Numerical Investigation of Laminar Convective Heat Transfer for TiO2/water Nanofluids Using Two-phase Mixture Model (Eulerian Approach)

Laminar convective heat transfer of TiO2/water nanofluids flowing through in tube has been studied numerically using a CFD code (ANSYS Fluent Release 14.5). 2D axisymmetric configuration was applied to a horizontal circular straight tube with 2000 mm in length and 4.0 mm in inner diameter. Semi-Implicit Method for Pressure-Linked Equation (SIMPLE) was performed to couple the pressure and velocity. The convergence of the iterative solution was carefully monitored less than 10(-4). The temperature distributions of nanofluids flow at Reynolds number of 900 and 1500 were mapped for a circular tube subjected to constant wall heat flux boundary conditions of 4000 W/m(2).
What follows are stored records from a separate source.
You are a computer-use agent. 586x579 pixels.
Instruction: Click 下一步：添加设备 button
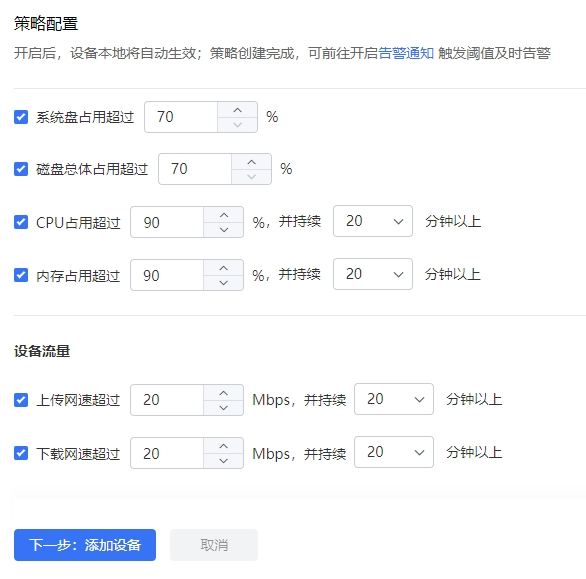coord(85,545)
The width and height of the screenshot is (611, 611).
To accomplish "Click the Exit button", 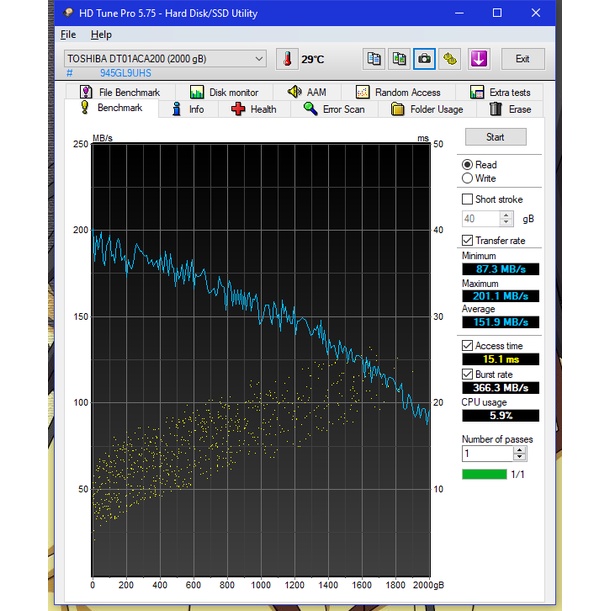I will tap(522, 59).
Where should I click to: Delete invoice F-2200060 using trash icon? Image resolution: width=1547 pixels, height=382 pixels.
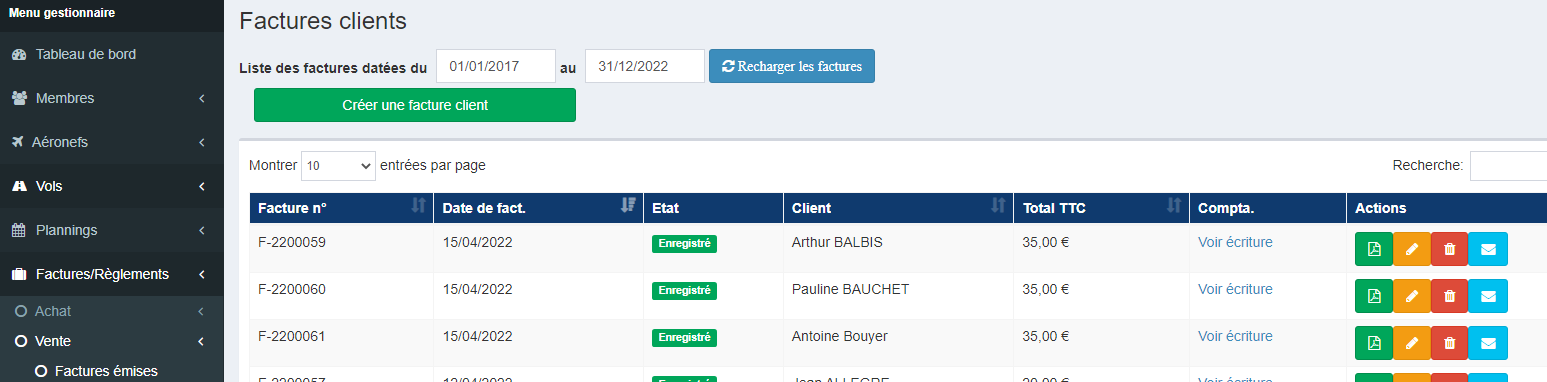coord(1450,296)
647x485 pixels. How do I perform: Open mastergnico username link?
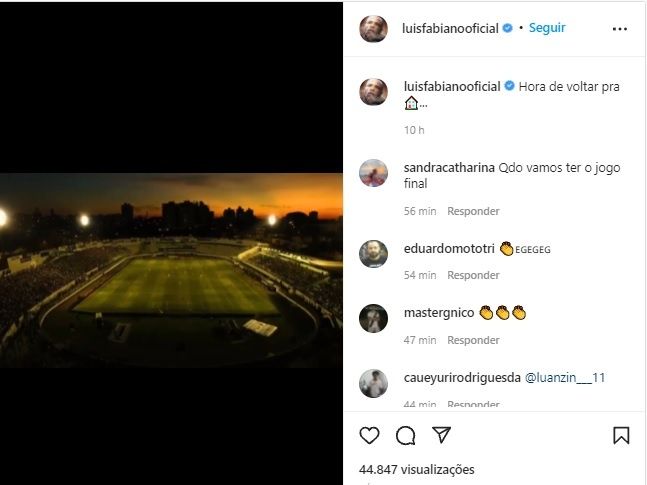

By considering the mean temperature of nanofluids, the two-phase mixture model using Eulerian approach was performed to analyze numerically convective heat transfer for titania nanoparticle concentrations of 0.24, 0.60, 1.18 vol.%. The well-known Shah and London equation was used to validate this numerical study at developing laminar flow regime. The computed numerical data has a better agreement with the prediction from Shah-London correlation rather than the centerline temperature. The results show that the two-phase mixture model using Eulerian approach considering the mean temperature has succeeded to evaluate accurately.